*RECORDS FOR THE EXERCISE*:
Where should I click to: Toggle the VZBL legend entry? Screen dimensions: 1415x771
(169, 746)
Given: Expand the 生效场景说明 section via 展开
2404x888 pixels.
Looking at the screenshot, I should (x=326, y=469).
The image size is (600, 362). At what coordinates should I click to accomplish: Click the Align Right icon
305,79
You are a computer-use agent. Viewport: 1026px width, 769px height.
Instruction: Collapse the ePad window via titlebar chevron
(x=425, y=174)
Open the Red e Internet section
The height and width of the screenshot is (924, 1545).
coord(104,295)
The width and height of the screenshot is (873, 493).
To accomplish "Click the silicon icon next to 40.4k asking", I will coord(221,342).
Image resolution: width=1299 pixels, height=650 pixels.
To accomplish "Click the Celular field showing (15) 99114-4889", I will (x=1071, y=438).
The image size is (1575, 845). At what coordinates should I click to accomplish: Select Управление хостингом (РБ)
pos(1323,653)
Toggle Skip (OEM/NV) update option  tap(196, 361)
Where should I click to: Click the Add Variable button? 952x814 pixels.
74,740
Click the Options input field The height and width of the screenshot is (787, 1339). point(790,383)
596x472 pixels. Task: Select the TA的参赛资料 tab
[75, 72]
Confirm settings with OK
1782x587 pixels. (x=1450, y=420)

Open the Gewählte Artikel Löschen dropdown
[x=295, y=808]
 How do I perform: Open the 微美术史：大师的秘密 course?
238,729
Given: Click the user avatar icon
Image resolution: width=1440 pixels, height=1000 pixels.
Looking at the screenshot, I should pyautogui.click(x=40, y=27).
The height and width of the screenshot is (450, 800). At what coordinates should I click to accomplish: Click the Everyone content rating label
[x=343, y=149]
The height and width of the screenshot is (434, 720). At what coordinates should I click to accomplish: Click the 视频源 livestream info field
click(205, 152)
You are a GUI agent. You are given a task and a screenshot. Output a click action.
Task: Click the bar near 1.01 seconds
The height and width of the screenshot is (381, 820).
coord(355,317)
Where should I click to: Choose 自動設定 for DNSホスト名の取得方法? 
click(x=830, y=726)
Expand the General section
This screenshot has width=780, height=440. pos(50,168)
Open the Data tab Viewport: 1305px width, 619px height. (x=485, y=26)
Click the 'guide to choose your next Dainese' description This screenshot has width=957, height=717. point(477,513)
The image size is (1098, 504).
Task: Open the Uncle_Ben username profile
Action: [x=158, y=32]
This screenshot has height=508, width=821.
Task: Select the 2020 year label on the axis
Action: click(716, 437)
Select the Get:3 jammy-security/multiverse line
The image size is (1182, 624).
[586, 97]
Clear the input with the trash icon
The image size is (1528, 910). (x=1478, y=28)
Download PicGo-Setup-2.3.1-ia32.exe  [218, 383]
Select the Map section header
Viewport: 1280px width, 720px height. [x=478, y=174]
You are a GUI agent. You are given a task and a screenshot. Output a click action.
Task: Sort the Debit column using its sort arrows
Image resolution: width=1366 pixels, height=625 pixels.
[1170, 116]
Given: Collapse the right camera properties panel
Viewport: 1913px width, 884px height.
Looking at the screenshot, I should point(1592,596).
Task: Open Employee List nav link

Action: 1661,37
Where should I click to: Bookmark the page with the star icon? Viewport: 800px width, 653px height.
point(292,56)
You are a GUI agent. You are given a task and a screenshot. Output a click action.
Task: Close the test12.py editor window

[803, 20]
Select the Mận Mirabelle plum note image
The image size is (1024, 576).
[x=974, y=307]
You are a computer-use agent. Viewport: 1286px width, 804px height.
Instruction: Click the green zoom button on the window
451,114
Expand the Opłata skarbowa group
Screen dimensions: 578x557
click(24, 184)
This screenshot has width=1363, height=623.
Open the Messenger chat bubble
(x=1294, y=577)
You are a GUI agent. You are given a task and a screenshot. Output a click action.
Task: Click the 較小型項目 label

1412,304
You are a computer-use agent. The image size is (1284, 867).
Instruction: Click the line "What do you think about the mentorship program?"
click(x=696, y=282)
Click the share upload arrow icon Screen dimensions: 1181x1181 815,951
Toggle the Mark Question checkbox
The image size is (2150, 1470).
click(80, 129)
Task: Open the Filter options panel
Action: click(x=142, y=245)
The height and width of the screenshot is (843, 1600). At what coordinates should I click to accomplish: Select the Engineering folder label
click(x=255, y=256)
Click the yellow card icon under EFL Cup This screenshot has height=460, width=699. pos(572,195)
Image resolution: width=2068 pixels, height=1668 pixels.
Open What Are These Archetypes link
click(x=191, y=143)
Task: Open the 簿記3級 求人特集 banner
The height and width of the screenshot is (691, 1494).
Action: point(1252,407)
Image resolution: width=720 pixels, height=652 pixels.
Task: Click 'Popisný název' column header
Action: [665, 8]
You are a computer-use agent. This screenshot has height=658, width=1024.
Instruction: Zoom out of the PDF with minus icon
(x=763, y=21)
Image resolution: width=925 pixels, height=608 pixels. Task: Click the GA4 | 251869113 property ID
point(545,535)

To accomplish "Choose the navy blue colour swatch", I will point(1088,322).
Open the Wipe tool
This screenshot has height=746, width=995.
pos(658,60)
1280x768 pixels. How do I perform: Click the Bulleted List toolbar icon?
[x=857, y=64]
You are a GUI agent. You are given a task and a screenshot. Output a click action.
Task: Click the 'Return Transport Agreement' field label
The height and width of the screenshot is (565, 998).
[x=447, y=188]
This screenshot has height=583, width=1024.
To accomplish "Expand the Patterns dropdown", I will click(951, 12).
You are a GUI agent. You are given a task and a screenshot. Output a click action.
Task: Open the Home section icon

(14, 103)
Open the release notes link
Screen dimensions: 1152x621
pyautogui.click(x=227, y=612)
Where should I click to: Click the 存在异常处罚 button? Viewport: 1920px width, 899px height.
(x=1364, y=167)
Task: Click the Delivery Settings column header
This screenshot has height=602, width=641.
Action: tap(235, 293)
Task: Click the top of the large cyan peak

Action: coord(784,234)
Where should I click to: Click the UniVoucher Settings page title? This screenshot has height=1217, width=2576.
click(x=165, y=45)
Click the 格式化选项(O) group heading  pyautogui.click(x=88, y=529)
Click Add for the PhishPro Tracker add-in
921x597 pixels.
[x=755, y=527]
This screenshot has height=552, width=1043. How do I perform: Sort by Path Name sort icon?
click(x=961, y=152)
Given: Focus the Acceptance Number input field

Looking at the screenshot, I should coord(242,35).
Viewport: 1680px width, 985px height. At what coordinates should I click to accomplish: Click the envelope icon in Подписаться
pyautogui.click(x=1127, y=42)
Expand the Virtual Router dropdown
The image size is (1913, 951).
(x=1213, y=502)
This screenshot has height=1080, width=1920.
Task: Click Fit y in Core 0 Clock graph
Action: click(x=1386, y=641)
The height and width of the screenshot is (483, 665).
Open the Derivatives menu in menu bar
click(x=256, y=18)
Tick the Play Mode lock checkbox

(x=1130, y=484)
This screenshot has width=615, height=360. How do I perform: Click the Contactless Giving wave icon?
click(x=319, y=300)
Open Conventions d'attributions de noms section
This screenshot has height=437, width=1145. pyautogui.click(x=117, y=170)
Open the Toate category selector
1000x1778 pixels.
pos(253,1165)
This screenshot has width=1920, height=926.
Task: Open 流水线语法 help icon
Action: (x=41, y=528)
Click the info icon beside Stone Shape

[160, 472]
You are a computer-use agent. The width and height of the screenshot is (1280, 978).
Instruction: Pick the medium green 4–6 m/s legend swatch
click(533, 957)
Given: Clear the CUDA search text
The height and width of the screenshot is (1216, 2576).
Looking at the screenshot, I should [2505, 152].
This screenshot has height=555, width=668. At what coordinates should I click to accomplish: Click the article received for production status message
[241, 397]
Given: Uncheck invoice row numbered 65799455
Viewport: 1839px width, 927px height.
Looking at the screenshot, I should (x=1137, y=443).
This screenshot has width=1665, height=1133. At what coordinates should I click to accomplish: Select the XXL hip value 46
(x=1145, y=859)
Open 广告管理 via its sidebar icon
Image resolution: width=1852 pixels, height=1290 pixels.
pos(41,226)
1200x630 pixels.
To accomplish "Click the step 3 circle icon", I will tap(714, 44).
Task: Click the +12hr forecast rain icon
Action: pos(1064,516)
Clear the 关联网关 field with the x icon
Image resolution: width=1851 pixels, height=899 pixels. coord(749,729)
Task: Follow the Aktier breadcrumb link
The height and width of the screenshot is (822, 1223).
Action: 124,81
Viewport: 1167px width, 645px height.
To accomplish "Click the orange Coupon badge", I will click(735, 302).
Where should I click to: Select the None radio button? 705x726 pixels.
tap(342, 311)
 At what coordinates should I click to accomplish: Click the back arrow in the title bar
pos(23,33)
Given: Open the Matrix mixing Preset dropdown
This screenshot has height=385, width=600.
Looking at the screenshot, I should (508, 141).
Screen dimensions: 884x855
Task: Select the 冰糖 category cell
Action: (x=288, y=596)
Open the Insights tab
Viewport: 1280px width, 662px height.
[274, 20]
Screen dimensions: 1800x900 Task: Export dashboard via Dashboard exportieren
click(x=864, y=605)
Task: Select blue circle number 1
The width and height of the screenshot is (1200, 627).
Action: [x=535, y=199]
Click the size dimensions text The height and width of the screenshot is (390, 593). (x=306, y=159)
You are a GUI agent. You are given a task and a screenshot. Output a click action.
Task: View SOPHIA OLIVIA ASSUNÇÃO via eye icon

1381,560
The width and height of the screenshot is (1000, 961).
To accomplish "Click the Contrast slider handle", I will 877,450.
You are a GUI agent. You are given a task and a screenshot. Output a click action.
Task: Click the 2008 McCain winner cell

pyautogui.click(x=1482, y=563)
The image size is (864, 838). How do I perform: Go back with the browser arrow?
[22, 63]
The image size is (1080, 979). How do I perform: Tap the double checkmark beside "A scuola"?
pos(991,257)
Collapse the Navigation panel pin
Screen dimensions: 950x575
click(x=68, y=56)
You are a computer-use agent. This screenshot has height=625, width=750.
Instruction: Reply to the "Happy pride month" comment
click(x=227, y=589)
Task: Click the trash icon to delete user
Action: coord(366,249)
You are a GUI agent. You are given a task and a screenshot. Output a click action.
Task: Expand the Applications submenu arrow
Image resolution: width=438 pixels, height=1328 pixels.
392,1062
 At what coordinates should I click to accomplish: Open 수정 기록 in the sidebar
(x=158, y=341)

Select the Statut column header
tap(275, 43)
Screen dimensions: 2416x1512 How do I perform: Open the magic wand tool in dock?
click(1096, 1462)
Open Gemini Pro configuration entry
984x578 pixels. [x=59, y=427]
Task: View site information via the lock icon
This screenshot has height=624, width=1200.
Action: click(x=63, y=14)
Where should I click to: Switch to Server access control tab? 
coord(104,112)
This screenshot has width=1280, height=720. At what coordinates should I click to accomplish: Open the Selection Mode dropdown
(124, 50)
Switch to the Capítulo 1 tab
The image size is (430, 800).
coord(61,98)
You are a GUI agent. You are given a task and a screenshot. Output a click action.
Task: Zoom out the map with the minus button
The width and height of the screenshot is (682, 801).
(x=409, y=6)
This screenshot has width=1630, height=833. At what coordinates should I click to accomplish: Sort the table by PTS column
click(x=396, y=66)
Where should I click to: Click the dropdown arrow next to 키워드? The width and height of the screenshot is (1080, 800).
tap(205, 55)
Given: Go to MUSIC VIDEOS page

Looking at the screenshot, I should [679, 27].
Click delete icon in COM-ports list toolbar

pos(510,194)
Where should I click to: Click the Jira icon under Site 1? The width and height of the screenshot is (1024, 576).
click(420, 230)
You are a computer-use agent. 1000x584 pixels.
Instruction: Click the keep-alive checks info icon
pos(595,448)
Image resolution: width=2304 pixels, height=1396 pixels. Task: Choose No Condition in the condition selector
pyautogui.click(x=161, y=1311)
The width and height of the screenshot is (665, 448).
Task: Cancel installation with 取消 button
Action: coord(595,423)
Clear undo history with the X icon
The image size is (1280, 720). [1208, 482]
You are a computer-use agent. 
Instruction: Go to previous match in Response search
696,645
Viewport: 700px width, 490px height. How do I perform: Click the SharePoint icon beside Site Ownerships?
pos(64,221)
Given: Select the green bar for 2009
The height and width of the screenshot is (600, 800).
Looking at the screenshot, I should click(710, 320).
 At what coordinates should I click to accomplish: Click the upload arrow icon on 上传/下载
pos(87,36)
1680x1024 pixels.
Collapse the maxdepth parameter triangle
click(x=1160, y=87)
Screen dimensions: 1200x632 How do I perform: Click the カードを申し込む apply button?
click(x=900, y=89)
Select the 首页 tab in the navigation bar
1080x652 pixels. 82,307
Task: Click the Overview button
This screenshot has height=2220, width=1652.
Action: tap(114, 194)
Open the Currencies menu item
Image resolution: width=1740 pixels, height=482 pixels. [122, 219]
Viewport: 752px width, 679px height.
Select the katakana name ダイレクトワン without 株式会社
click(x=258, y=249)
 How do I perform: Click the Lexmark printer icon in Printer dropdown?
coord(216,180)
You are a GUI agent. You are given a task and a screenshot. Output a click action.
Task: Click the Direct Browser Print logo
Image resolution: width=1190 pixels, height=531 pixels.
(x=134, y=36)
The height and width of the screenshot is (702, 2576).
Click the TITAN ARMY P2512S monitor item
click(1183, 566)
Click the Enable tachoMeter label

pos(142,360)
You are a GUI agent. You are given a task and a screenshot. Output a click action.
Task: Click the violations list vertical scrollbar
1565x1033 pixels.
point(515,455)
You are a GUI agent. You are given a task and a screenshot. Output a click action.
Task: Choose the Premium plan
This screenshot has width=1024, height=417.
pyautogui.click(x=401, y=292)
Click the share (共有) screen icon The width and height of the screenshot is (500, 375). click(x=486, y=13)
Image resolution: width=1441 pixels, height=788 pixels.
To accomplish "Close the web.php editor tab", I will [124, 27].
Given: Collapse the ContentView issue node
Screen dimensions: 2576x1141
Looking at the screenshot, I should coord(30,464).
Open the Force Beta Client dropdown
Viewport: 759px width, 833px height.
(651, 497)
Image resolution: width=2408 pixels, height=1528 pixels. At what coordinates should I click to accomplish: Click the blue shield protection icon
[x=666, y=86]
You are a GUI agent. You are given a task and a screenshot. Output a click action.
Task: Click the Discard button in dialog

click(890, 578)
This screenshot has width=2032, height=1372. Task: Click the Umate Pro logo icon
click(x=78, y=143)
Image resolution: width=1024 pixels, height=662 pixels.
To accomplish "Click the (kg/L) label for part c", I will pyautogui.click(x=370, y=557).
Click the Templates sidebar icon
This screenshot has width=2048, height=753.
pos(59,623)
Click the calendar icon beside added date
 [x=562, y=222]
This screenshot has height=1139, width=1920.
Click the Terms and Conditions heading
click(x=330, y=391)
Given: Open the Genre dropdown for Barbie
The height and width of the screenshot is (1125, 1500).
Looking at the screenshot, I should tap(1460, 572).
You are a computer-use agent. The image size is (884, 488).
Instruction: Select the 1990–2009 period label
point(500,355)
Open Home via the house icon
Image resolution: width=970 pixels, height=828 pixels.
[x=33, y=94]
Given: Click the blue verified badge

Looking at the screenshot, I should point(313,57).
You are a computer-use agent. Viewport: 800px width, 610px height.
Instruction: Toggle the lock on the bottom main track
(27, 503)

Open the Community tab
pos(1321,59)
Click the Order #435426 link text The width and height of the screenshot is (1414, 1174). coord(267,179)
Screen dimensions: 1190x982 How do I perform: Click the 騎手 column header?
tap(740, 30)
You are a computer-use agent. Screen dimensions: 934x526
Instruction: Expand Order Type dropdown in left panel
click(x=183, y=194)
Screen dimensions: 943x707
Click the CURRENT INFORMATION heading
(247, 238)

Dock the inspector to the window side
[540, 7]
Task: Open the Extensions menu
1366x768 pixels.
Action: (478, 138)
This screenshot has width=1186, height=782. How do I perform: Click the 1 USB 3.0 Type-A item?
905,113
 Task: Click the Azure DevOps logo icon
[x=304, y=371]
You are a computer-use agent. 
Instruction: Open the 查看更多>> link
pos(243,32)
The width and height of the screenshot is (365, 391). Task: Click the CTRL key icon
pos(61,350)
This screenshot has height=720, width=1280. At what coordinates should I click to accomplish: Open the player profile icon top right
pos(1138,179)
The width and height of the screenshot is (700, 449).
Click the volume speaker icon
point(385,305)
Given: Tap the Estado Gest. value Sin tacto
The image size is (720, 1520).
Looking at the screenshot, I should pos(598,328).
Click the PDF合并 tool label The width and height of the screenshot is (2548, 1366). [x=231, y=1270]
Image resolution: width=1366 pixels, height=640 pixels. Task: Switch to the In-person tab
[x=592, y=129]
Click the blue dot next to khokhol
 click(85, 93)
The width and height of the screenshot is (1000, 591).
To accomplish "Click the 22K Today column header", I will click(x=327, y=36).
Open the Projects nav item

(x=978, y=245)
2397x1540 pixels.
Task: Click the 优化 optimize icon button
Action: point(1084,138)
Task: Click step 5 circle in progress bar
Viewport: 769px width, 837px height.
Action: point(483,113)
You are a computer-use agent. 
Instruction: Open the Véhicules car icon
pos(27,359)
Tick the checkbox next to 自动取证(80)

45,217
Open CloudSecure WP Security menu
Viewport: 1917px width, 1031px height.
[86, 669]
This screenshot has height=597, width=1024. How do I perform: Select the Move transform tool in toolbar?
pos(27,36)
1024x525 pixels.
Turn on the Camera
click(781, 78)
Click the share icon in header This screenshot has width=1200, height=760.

*SET EXERCISE*: Rewrite the material from its start through the line containing "1782x587 pixels. (x=1450, y=420)", inclusive, putting "What should I tap to" wherever "Where should I click to" appears and leaving everything else as it is.

*RESPONSE TO THE EXERCISE*:
What should I tap to: Toggle the VZBL legend entry? Screen dimensions: 1415x771
(169, 746)
Given: Expand the 生效场景说明 section via 展开
2404x888 pixels.
Looking at the screenshot, I should (x=326, y=469).
The image size is (600, 362). At what coordinates should I click to accomplish: Click the Align Right icon
305,79
You are a computer-use agent. Viewport: 1026px width, 769px height.
Instruction: Collapse the ePad window via titlebar chevron
(x=425, y=174)
Open the Red e Internet section
The height and width of the screenshot is (924, 1545).
coord(104,295)
The width and height of the screenshot is (873, 493).
To accomplish "Click the silicon icon next to 40.4k asking", I will coord(221,342).
Image resolution: width=1299 pixels, height=650 pixels.
To accomplish "Click the Celular field showing (15) 99114-4889", I will (x=1071, y=438).
The image size is (1575, 845). At what coordinates should I click to accomplish: Select Управление хостингом (РБ)
pos(1323,653)
Toggle Skip (OEM/NV) update option  tap(196, 361)
What should I tap to: Click the Add Variable button? 952x814 pixels.
74,740
Click the Options input field The height and width of the screenshot is (787, 1339). point(790,383)
596x472 pixels. Task: Select the TA的参赛资料 tab
[75, 72]
Confirm settings with OK
1782x587 pixels. (x=1450, y=420)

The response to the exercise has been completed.